The struggles of staying healthy in college
Jun 5, 2017
I’m not going to sugarcoat this: Staying healthy in college is not easy. With such consistently busy schedules filled with meetings, classes and social activities, we often make quick decisions on what to eat, and those quick decisions are often not the healthiest.
Honestly, we choose fast food and snacks because they allow us to keep moving and stay working. We fall into the routine of picking those easy-to-grab, extra-sweet and salty snacks because they’re reliable. More often than not, convenience trumps nutrition. We occasionally glance at the calories if we are really intrigued at how much we are taking in, but we forget about the trans and saturated fats and the immense amounts of sodium.
Let me stop here because I could talk all day about the ingredients in foods. Lets answer the real question: Why is it so hard to eat right in college, and how can we make better decisions?

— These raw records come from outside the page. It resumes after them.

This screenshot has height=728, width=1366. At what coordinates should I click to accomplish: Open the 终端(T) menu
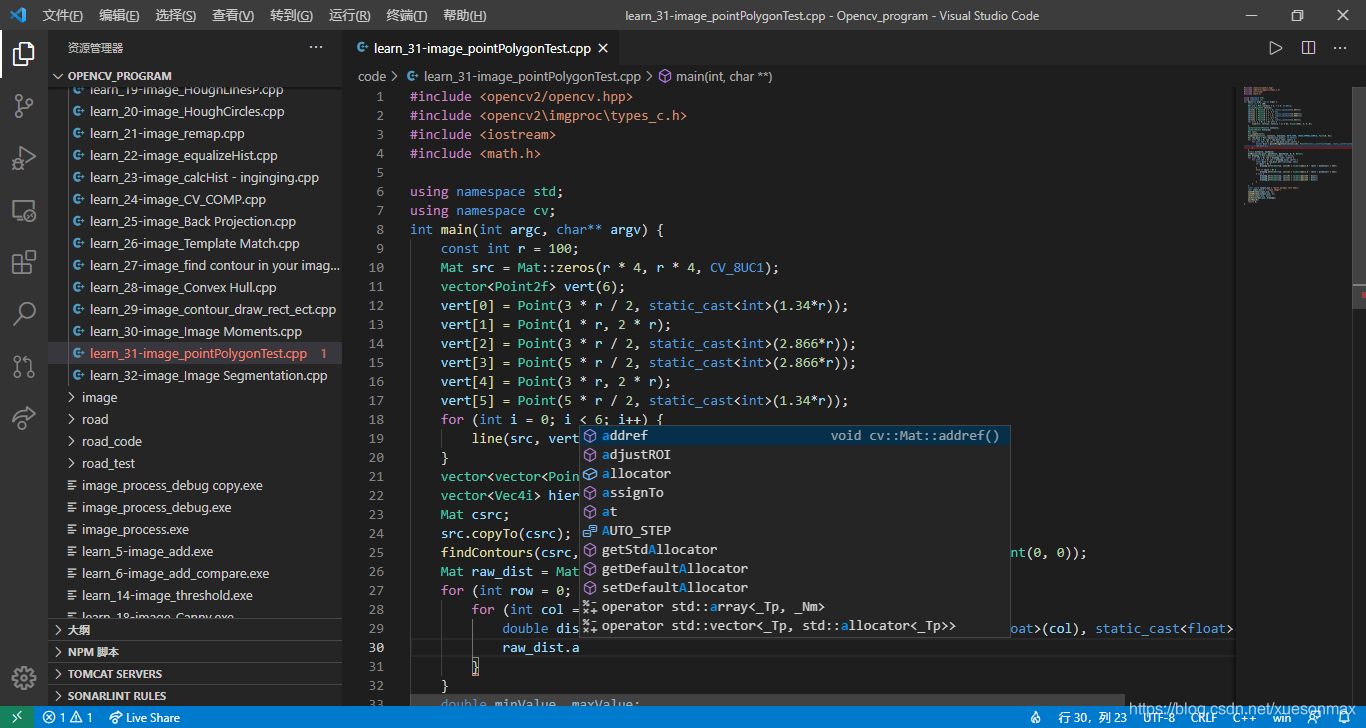click(x=407, y=16)
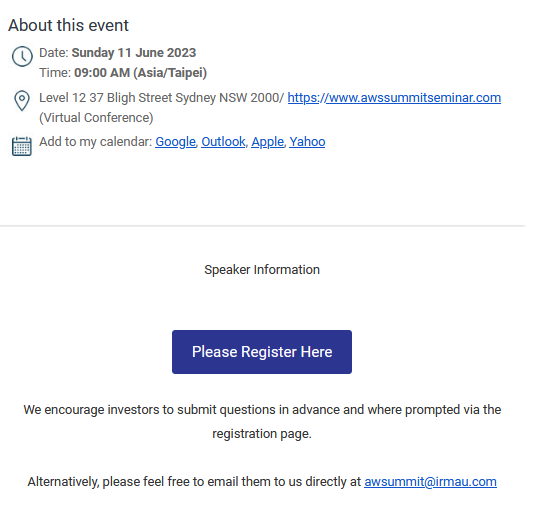534x505 pixels.
Task: Add event to Google calendar
Action: coord(175,142)
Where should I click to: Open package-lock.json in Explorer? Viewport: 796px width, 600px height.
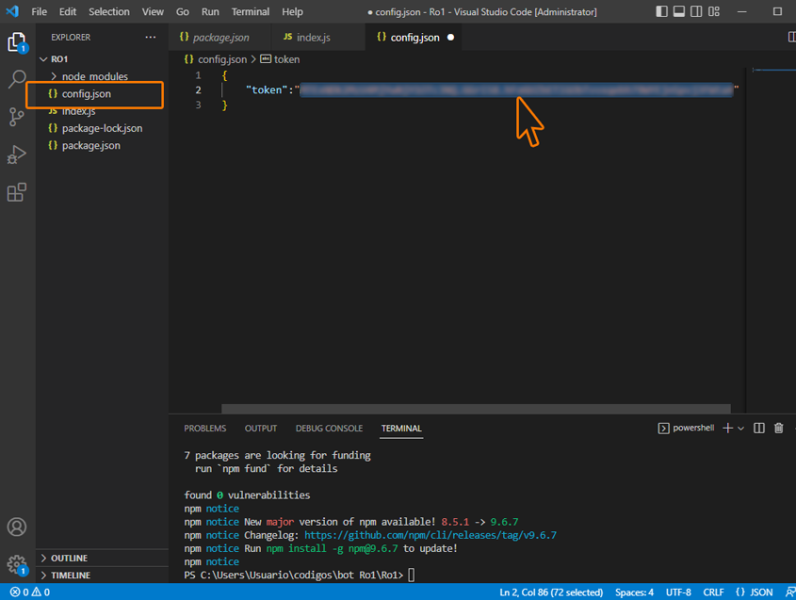[101, 128]
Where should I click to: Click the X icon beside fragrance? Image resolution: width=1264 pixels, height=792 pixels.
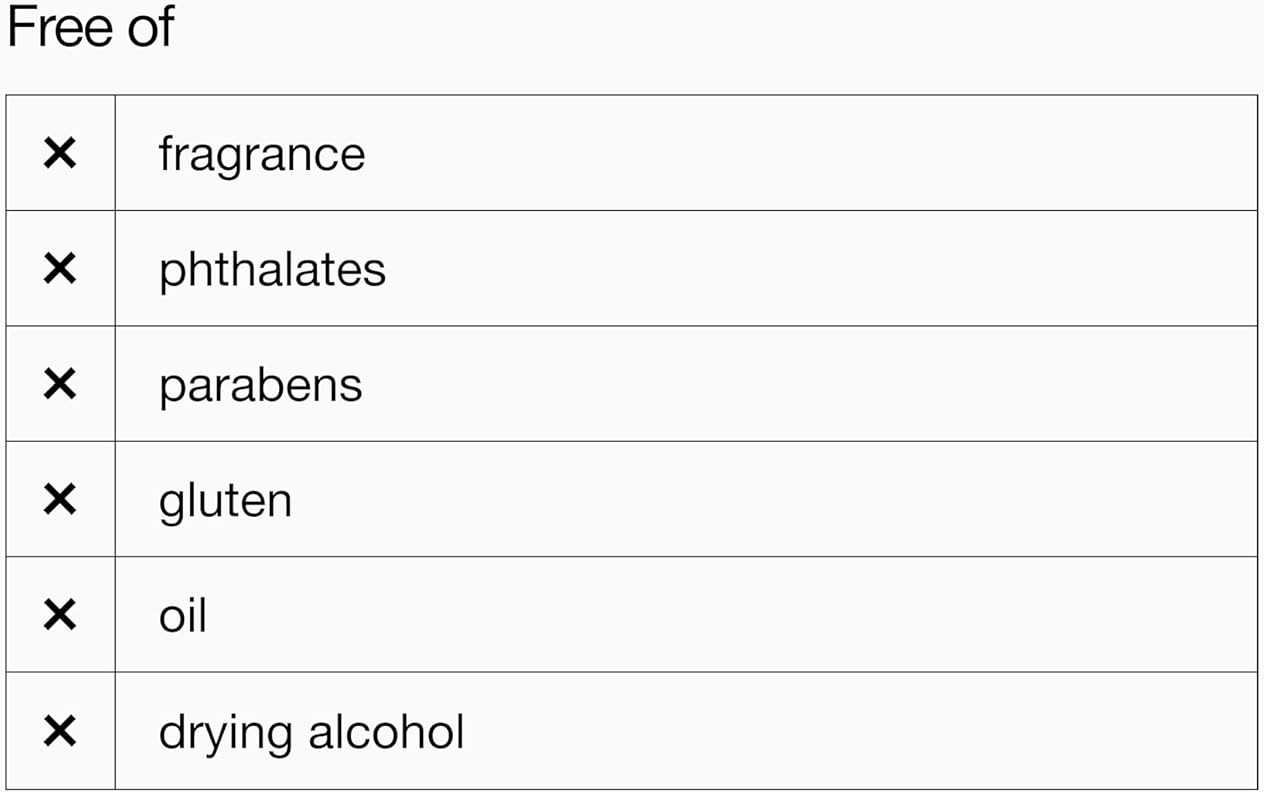pos(60,153)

If eating healthy was an easy task in college, there wouldn’t be such a thing as “the freshman 15.” It’s also worth mentioning that you can find fast food at every corner of a college town. I know I’m not the only one who indulges in midnight Taco Bell (it just tastes so much better after 11 p.m.).
Of course, I also stay up much later in college, which provides me with more time and opportunities to get hungry and eat. I know a lot of us have also done the “bored eating” thing where we really aren’t that hungry, but we don’t have anything better to do than snack. Netflix just isn’t the same without a bowl of hot Cheetos.

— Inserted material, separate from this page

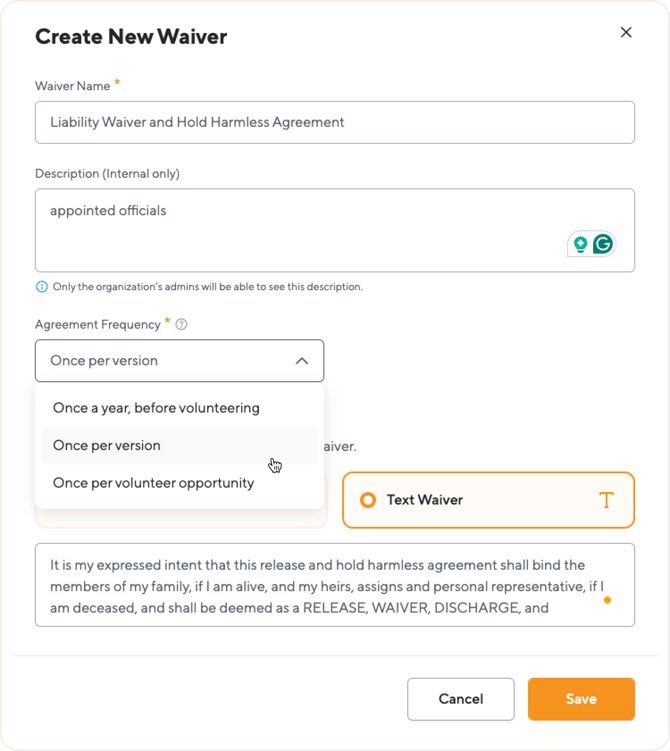The height and width of the screenshot is (751, 670).
Task: Click the green Grammarly G icon
Action: 602,244
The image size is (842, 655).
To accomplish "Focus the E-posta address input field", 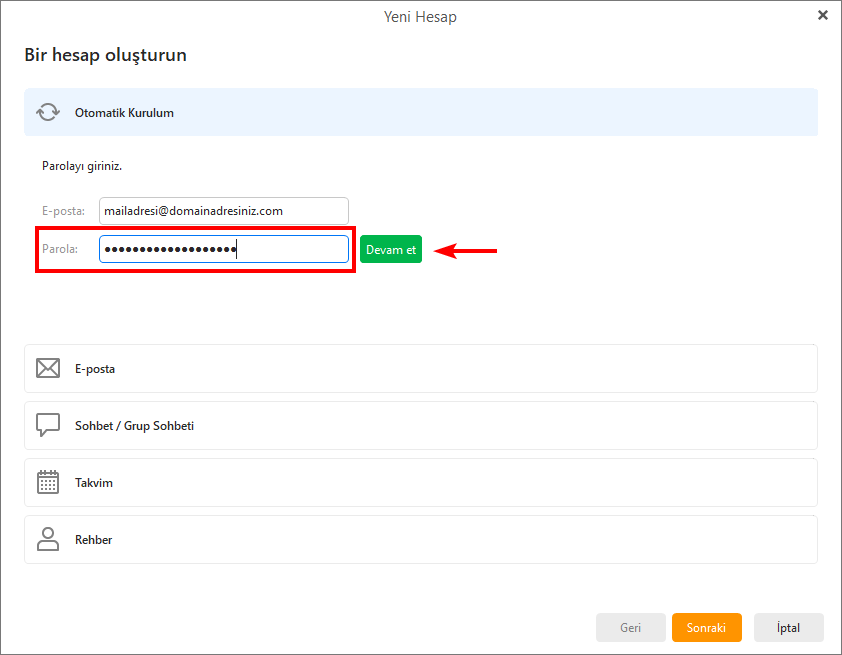I will pos(223,211).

Also, pop. Pop is killer. All that sugar and high-fructose corn syrup is so bad for you, but it tastes so good. It’s especially difficult to say no when you’re looking for that extra caffeine boost. I’ve pulled many late-night study sessions with the help of Coca-Cola.

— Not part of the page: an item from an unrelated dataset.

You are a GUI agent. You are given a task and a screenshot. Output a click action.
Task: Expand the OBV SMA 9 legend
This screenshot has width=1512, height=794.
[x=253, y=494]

Because of my busy college agenda, I never really prioritized my diet. Last year, I decided that something had to give, and so I made a change. First, I started grocery shopping. This alone made a huge difference. I now buy things like lunch meat, quinoa, vegetables, fruit and other healthy snacks.
One of the biggest dietary changes I made was eating breakfast. Before last year, that was the meal I most frequently skipped. Now, I eat either a banana or yogurt with granola. Both options are quick, easy and portable.
Water is also worth mentioning for so many different reasons. One is that it keeps your body hydrated, healthy and energized for the day ahead.
Finally, I think it’s important to note that no matter how many positive eating changes you make, diet can only do so much if your body isn’t in shape. While before I was only exercising a few times a week, I now work out every single day. Even on busy days when I can’t make it to the gym, I try to find something active to do at home or on the go. This also prevents the temptation of bored eating.
All-in-all, being healthy in college is not always easy, but it’s certainly worth it. You have to come up with a plan and a solution that is best for you and stick to it. That’s what I did, and I’ve never felt better.